Was James Joyce the Greatest Mind-Scientist Ever?

http://blogs.scientificamerican.com/cross-check/2012/08/10/was-james-joyce-the-greatest-mind-scientist-ever/



I bought a Kindle recently, and excitedly downloaded free stuff: Stevenson’s Dr. Jekyll and Mr. Hyde (not as good as I remembered), stories of H.P. Lovecraft (like a parody of Poe, but good for bedtime) and, finally, James Joyce’s Ulysses, released in full (a journal published chunks beginning in 1918) in 1922. I trekked through Ulysses in college 30 years ago under professorial guidance and wanted to revisit it to see how it holds up.

It holds up just fine. In fact, I’m digging Ulysses so much that I must foist an appreciation of it on you. Joyce did something that still feels fresh and revolutionary, although it has inspired countless imitations. He put us inside the head of another human, in a way no one had done before. We eavesdrop on someone’s thoughts as though they are being telepathically transmitted into our brain. Joyce was not a theorist of mind but he was an exceptional observer of it, far more so than any scientist. He helped us become more aware of our awareness.

--------

*What is needed:* Resume the essay above on James Joyce's Ulysses, writing on from its final sentence.

*Given information:*
--------

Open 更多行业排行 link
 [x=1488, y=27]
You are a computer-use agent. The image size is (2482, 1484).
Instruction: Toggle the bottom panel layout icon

--------

*The result:*
I’ve written about the problem of solipsism, how each of us is trapped in a hermetically sealed chamber of his or her own subjective awareness. Joyce knocks a hole in the prison of our selves so that we can peer into the mind of another person. We can never really know what it is like to be a bat or cat, but thanks to Joyce we have a better idea what it is like to be a human being.

Joyce had scientific precursors. William James, in the late 19th century, drew attention to the weird nature of consciousness. It is not a train—a collection of objects moving through space—but a stream, James said. And thoughts are not like atoms or protons, uniform and durable; they are evanescent, ever-changing, slip-sliding into each other. Another precursor of Joyce was Freud, who held that deep down we are nasty, horny creatures, much more so we realize or care to admit.